Let’s walk through two clean approaches to validate if a binary tree is a BST — using recursion and in-order traversal.
✅ Approach 1: Recursion with Min/Max Bounds
🧠 Intuition
As we recursively visit each node, we carry down the range of valid values.
For example:
- For left children: the value must be < current node
- For right children: the value must be > current node
We keep narrowing the valid range (min, max) as we go deeper.
📦 Code
var isValidBST = function (root) {
    function validate(node, min, max) {
        if (!node) return true;
        if ((min !== null && node.val <= min) || (max !== null && node.val >= max)) {
            return false;
        }
        return validate(node.left, min, node.val) &&
               validate(node.right, node.val, max);
    }
    return validate(root, null, null);
};
⏱️ Time Complexity
- O(n): We visit every node once.
📦 Space Complexity
- 
O(h): his the height of the tree (stack depth during recursion).- 
O(log n)for balanced tree,O(n)for skewed tree.
 
- 
✅ Approach 2: In-order Traversal Check
🧠 Intuition
In-order traversal of a valid BST gives a strictly increasing sequence.

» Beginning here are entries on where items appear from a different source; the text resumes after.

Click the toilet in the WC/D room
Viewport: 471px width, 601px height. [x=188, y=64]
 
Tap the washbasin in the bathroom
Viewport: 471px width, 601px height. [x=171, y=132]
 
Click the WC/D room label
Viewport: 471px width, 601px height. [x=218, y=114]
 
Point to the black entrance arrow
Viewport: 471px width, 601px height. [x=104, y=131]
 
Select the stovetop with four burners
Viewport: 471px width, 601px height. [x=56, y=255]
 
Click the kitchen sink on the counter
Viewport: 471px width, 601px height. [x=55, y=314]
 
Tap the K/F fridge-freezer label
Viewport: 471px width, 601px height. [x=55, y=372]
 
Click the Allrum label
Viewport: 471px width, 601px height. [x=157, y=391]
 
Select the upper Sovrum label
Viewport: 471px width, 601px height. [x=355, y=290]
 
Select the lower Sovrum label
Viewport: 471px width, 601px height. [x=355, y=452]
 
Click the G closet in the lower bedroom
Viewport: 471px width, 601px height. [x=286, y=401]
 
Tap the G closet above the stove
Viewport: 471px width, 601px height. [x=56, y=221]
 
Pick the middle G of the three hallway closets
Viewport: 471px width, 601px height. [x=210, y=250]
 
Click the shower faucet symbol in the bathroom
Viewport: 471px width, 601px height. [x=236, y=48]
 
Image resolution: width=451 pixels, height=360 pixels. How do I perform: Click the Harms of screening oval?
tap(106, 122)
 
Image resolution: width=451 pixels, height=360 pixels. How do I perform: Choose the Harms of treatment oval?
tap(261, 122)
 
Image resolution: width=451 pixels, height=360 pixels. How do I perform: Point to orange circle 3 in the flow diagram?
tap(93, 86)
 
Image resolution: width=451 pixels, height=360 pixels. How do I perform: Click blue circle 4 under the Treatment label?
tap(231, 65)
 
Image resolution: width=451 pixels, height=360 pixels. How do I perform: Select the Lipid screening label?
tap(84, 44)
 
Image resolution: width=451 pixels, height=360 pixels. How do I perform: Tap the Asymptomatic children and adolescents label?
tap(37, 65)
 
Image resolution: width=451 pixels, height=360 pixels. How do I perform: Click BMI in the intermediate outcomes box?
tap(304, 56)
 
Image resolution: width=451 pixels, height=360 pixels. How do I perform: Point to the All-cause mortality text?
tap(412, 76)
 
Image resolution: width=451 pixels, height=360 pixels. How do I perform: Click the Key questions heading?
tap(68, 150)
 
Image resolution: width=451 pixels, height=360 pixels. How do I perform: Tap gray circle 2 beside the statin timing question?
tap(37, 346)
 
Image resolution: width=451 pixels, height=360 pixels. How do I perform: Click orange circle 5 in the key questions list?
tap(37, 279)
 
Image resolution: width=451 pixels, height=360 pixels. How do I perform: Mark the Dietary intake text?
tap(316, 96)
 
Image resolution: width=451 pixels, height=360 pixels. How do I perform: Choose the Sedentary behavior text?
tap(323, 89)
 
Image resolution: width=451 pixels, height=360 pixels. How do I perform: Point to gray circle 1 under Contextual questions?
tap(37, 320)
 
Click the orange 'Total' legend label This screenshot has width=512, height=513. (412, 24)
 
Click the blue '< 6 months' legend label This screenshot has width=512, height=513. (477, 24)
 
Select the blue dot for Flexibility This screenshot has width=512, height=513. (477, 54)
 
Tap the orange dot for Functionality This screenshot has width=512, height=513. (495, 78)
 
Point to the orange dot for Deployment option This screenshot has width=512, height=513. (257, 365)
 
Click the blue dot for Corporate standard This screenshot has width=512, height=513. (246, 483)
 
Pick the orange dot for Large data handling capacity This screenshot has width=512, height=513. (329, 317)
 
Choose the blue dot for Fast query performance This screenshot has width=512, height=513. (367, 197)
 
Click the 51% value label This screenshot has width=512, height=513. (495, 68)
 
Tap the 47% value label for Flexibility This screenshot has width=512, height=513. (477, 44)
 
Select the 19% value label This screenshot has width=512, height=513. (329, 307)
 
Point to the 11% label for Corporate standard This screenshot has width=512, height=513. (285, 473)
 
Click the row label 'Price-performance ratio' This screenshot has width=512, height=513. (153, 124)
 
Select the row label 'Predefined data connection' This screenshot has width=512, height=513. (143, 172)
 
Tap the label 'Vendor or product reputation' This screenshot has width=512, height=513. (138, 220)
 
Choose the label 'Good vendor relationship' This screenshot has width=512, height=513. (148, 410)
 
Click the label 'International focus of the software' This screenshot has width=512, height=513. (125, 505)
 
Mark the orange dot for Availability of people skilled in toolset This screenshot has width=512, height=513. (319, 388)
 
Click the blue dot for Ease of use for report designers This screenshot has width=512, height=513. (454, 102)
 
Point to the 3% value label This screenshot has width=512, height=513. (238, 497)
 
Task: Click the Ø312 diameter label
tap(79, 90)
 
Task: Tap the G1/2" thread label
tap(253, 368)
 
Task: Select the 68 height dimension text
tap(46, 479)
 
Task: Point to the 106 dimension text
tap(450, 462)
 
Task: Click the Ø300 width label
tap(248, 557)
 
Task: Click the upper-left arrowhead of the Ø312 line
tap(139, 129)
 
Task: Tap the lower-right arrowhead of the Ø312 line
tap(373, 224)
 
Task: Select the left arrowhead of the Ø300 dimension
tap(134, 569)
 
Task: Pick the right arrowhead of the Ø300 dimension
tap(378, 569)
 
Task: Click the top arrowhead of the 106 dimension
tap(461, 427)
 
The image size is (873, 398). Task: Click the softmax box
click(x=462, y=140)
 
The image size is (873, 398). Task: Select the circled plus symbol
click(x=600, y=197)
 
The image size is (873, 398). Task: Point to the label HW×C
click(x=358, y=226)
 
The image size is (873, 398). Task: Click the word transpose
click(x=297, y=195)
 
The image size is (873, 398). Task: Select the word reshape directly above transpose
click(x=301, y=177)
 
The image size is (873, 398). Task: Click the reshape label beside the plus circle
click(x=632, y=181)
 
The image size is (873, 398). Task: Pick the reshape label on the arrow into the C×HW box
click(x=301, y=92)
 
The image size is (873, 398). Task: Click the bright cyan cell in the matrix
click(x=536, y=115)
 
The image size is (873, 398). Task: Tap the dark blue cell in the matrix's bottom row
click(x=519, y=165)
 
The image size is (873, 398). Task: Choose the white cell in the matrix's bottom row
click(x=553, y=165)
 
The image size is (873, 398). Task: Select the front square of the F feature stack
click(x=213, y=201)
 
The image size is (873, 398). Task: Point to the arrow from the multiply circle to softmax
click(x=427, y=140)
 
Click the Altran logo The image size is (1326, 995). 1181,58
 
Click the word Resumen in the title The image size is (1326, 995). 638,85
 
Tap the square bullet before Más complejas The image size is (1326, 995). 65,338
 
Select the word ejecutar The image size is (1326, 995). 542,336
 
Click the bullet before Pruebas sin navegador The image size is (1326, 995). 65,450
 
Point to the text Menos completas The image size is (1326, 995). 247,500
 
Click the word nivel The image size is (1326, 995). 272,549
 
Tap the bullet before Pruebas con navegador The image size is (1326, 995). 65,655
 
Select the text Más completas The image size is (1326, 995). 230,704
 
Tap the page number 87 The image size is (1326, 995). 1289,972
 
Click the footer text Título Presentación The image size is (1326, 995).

So we do an in-order traversal and ensure that each node value is greater than the last one visited.
📦 Code
var isValidBST = function (root) {
    let prev = null;
    function inorder(node) {
        if (!node) return true;
        if (!inorder(node.left)) return false;
        if (prev !== null && node.val <= prev) {
            return false;
        }
        prev = node.val;
        return inorder(node.right);
    }
    return inorder(root);
};
⏱️ Time Complexity
- O(n): We traverse each node once.
📦 Space Complexity
- O(h): Recursion stack; same as above.
🧠 When to Use Which?
| Scenario | Use Approach | 
|---|---|
| You want to validate value ranges | Min/Max(Approach 1) | 
| You want a short & elegant check | In-order(Approach 2) | 
| Interview setting (quick & clean) | In-order is great for impressing 😄 | 
🧪 Bonus Tip: No Duplicates!
Both methods assume that no duplicate values are allowed in the BST.
That's why we check for strictly less/greater, not <= or >=.